┌──

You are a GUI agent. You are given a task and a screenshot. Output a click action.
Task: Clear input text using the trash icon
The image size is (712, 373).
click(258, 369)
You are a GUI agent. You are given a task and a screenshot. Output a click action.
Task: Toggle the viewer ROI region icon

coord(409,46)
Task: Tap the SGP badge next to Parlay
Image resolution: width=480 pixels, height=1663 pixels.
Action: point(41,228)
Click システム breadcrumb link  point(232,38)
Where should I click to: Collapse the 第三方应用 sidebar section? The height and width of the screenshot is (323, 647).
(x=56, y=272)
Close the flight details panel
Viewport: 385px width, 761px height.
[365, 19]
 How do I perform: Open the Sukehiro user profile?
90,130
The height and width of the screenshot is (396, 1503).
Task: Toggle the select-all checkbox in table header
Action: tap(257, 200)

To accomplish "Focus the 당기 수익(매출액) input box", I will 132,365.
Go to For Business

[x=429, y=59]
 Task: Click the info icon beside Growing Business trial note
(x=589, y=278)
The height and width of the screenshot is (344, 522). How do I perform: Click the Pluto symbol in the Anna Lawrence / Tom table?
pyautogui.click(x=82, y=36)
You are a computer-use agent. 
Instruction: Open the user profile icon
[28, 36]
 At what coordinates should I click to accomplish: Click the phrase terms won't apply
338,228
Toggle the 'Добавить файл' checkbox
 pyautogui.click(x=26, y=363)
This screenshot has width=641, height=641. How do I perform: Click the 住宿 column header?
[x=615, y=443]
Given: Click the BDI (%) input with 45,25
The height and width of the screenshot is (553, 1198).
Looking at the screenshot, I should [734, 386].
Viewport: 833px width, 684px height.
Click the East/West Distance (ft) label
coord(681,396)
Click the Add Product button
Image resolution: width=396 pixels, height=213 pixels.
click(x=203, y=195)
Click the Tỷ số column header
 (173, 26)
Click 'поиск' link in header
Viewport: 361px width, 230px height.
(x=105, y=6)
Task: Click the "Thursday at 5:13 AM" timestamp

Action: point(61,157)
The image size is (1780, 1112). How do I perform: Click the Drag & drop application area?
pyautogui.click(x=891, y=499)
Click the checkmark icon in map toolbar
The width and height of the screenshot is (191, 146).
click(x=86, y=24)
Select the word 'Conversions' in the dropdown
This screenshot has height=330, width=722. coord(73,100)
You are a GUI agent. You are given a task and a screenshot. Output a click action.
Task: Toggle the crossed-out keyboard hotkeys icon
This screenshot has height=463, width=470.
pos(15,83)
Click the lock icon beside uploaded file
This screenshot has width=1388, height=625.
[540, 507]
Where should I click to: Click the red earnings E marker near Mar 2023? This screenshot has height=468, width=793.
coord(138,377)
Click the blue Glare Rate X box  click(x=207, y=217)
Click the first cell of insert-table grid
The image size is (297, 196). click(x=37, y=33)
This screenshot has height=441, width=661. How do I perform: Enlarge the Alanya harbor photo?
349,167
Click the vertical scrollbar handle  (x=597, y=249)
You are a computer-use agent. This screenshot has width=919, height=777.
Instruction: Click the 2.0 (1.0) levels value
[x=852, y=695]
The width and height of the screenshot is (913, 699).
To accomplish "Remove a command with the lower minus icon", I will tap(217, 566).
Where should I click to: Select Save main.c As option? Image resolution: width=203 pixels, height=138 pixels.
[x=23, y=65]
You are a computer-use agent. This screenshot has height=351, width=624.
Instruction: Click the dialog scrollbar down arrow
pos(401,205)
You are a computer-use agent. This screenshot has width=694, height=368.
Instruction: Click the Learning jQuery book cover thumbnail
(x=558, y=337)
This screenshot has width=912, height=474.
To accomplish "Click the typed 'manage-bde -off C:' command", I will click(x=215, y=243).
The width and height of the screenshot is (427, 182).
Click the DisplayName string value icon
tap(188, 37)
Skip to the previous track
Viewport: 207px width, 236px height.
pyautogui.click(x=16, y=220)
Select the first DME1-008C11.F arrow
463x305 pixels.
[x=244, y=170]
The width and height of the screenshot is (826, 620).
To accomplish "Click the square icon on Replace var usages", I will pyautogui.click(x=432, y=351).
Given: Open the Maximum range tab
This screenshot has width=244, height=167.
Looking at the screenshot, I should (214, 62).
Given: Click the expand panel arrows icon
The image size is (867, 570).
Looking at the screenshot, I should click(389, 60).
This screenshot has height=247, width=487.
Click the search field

└──

EXERCISE DETAILS — Counting the line that contains "This screenshot has height=247, width=487." as the first, copy exactly every line through the end of the records, and nothing else.

TASK RESULT —
This screenshot has height=247, width=487.
Click the search field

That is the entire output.